EvalAI aims to build a centralized platform to host, participate, and collaborate in Artificial Intelligence (AI) challenges organized around the globe and hope to help in benchmarking progress in AI.
Custom evaluation protocol¶
We allow creation of an arbitrary number of evaluation phases and dataset splits, compatibility using any programming language, and organizing results in both public and private leaderboards.
Certain large-scale challenges need special compute capabilities for evaluation. If the challenge needs extra computational power, challenge organizers can easily add their own cluster of worker nodes to process participant submissions while we take care of hosting the challenge, handling user submissions, and maintaining the leaderboard.
Evaluation inside RL environments¶
EvalAI lets participants submit code for their agent in the form of docker images which are evaluated against test environments on the evaluation server. During evaluation, the worker fetches the image, test environment, and the model snapshot and spins up a new container to perform evaluation.

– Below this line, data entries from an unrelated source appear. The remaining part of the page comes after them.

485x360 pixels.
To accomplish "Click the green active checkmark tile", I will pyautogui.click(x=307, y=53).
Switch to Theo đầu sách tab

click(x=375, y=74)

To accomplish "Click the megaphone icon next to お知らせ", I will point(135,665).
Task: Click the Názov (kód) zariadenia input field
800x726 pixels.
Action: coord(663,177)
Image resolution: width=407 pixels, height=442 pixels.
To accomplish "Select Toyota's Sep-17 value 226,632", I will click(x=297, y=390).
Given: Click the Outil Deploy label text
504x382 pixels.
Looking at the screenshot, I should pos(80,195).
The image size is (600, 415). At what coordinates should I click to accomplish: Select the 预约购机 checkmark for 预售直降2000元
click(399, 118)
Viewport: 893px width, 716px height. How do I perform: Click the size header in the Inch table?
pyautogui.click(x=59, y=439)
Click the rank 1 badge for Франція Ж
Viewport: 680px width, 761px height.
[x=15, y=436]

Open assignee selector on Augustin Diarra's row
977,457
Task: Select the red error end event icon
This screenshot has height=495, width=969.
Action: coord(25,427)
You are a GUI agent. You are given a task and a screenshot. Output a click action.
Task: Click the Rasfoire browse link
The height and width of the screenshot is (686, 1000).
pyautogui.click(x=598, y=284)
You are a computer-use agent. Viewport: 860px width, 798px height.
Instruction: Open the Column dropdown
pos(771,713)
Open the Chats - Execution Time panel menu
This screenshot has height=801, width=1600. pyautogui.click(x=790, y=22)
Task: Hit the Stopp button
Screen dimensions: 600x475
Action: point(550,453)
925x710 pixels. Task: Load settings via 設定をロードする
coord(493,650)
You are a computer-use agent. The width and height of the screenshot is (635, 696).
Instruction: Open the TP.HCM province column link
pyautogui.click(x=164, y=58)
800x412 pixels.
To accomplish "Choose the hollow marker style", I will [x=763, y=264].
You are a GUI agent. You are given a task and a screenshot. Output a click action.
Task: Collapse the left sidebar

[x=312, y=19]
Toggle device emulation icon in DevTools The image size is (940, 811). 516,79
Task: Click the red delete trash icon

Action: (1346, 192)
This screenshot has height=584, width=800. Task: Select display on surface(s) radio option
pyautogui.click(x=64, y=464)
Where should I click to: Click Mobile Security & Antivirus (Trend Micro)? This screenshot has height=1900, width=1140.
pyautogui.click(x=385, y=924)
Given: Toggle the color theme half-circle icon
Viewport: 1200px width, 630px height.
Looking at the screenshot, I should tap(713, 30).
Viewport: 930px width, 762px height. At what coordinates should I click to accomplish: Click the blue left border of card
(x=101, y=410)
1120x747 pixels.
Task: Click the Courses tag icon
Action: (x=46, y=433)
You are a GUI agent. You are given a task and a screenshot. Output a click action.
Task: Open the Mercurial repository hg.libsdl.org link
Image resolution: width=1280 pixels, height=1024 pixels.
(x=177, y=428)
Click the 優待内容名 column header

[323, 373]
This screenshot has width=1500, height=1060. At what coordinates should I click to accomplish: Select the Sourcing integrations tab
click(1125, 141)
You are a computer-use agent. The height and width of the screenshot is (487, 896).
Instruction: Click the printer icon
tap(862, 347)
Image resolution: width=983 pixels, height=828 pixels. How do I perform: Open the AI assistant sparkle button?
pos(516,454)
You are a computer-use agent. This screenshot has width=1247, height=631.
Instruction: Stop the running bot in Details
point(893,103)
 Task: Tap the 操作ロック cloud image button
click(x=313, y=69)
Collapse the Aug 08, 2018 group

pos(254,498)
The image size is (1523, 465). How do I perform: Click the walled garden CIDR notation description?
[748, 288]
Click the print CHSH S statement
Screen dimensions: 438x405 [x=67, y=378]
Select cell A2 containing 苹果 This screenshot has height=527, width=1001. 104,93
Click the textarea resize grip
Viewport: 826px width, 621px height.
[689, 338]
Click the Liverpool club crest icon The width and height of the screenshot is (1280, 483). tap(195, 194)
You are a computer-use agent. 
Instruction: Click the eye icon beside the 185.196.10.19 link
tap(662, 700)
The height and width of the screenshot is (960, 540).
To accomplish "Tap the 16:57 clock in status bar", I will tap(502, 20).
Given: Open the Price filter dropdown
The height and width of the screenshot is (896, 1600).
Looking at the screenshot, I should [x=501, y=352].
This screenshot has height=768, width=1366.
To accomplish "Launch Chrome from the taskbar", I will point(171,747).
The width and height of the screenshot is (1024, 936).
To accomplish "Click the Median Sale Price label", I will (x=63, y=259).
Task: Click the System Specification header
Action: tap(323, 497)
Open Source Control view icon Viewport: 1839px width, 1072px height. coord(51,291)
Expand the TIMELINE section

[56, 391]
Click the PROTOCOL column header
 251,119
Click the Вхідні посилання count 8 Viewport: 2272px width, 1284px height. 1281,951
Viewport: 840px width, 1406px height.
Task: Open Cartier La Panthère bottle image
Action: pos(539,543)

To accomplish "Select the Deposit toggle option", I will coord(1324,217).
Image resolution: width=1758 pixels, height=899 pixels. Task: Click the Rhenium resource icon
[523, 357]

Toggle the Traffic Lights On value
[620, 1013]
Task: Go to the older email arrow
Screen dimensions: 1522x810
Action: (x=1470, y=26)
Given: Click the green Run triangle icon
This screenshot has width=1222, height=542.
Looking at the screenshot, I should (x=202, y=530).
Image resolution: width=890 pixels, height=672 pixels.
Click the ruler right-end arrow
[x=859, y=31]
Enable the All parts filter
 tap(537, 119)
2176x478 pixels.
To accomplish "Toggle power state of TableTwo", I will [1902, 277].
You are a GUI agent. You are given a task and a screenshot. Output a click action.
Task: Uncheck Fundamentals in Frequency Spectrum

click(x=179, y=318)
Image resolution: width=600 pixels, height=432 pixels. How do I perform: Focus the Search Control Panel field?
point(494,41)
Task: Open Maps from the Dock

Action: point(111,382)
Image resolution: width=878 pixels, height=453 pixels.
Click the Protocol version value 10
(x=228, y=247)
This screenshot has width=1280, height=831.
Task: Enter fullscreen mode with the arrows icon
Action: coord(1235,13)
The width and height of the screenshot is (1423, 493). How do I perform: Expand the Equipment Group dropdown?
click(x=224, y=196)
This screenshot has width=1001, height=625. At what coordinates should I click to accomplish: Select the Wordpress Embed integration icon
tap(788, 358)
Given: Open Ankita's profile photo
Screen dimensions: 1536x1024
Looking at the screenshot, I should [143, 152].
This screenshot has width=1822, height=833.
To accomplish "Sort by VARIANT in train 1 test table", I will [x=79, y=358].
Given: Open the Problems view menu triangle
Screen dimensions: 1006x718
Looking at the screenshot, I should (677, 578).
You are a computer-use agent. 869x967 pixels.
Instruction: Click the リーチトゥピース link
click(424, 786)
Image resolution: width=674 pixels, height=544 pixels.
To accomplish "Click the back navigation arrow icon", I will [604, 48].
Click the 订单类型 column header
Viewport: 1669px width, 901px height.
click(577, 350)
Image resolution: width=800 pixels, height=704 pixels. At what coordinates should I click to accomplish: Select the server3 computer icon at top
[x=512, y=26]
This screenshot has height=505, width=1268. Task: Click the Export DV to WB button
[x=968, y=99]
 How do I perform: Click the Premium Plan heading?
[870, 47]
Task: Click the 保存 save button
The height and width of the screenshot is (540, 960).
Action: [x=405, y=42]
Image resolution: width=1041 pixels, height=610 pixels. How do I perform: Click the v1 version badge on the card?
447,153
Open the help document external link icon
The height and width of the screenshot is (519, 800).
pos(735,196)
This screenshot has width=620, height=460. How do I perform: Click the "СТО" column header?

EvalAI was designed with keeping in mind scalability and portability of such a system from the very inception of the idea. Most of the components rely heavily on open-source technologies – Docker, Django, Node.js, and PostgreSQL.
We warm-up the worker nodes at start-up by importing the challenge code and pre-loading the dataset in memory. We also split the dataset into small chunks that are simultaneously evaluated on multiple cores. These simple tricks result in faster evaluation and reduces the evaluation time by an order of magnitude in some cases.